HaydenAsche 11.15.2006 06:13 PM

Quote:

Originally Posted by Step Father Christmas
With two kids to my account,one rather demanding job and an often irate ex-wife i have very little to get bored,sweet soul.You seem like quite an aggressive gipsy by the tone of your post.Am i wrong?


Porkmarras?

Step Father Christmas 11.15.2006 06:15 PM

Quote:

Originally Posted by HaydenAsche
Porkmarras?

I'm sorry??

Glice 11.15.2006 06:16 PM

Quote:

Originally Posted by Step Father Christmas
With two kids to my account,one rather demanding job and an often irate ex-wife i have very little to get bored about,sweet soul.You seem like quite an aggressive gipsy by the tone of your post.Am i wrong?


Nice work sir.

Incidentally, if you're step-father Christmas, does that mean that I'm getting two lots of presents this year?

Glice 11.15.2006 06:17 PM

I love you more than the real father Christmas. Don't tell him though. But that fat bastard hasn't replied to a single one of my letters. AND the fucker keeps stealing my brandy.

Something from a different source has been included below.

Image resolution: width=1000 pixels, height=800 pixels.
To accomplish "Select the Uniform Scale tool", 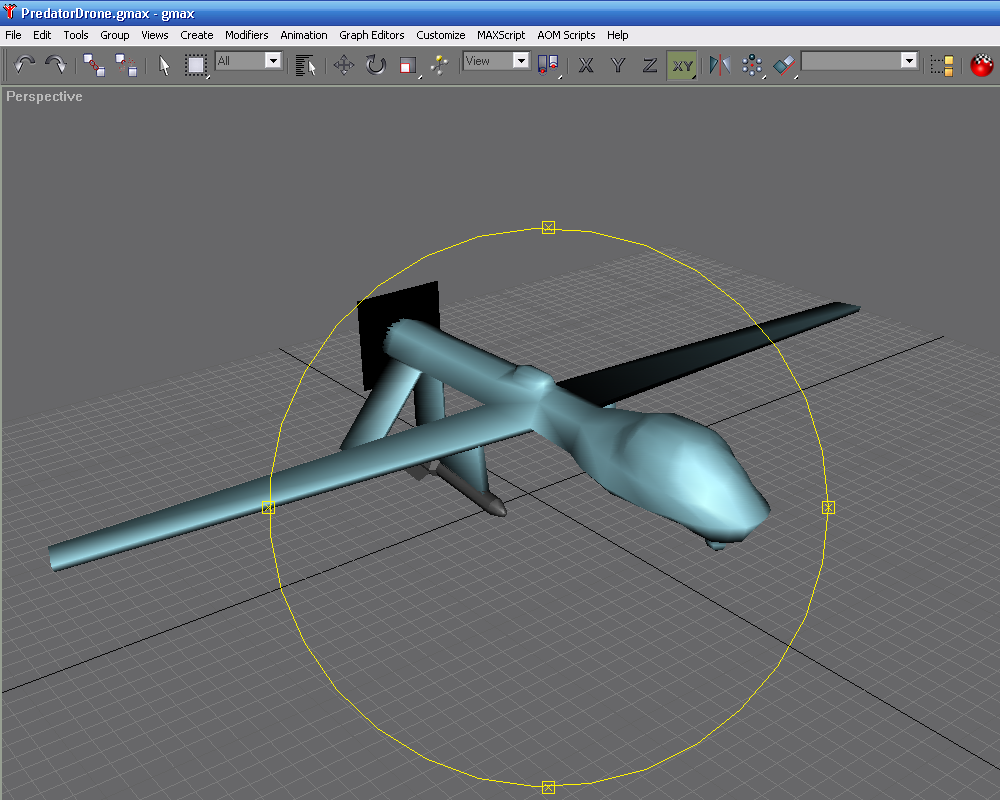I will click(x=408, y=65).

Confucious is sex 11.15.2006 06:19 PM

Quote:

Originally Posted by Glice
The problem with irony is that if you use irony in response to something that was ironic, and a further post is possibly being ironic, but also possibly not being ironic in an ironic fashion, or even, ironically, not being ironic in an ironic fashion, then one loses trace of which was irony, which was serious, and which was serious irony. Ironically, I have no idea what I'm saying any more, which is probably more bathetic than anything else.


No dahling, I was agreeing with you, we're sound. We are going to abandon these humourless fuckers and sail to Cheltenham. 'Bathetic' is a great word, well done you. (And i actually know what it means too, well done me)

Glice 11.15.2006 06:32 PM

Quote:

Originally Posted by Step Father Christmas
That's more like it,sweet little boy.The fat bastard you speak of seems like wasn't always oh so kind to those kids,so i finally decided to beat the hell out of him in order to bring in peace and the good spirits at this very special time of the year.Will a case of brandy and a box of cigarettes do the trick for you?


Aye. Although I'm more partial to Irish whiskey. Marlboro reds are my brand. And if you could introduce me to some college girls, that'd be ace.

Thanks Step-Father Christmas [I'm going to hyphenate it even if you're not]

Glice 11.15.2006 06:34 PM

Quote:

Originally Posted by Confucious is sex
No dahling, I was agreeing with you, we're sound. We are going to abandon these humourless fuckers and sail to Cheltenham. 'Bathetic' is a great word, well done you. (And i actually know what it means too, well done me)


Excellent. You win! I didn't realise there was anyone who understood proper wanker's words. I shall use them more often, methinks...

Step Father Christmas 11.15.2006 06:42 PM

Quote:

Originally Posted by Glice
Aye. Although I'm more partial to Irish whiskey. Marlboro reds are my brand. And if you could introduce me to some college girls, that'd be ace.

Thanks Step-Father Christmas [I'm going to hyphenate it even if you're not]

You are welcome Glice.I see we are one articulate little boy and Step Father Christmas likes little boys like that.More whiskey for this adorable little brat and NOW!!

jon boy 12.22.2006 02:38 PM

well nothing i have seen or heard has changed my mind. ban this terrible festival i say.

jon boy 12.22.2006 04:28 PM

ok tell me a joke and i might change my mind haha.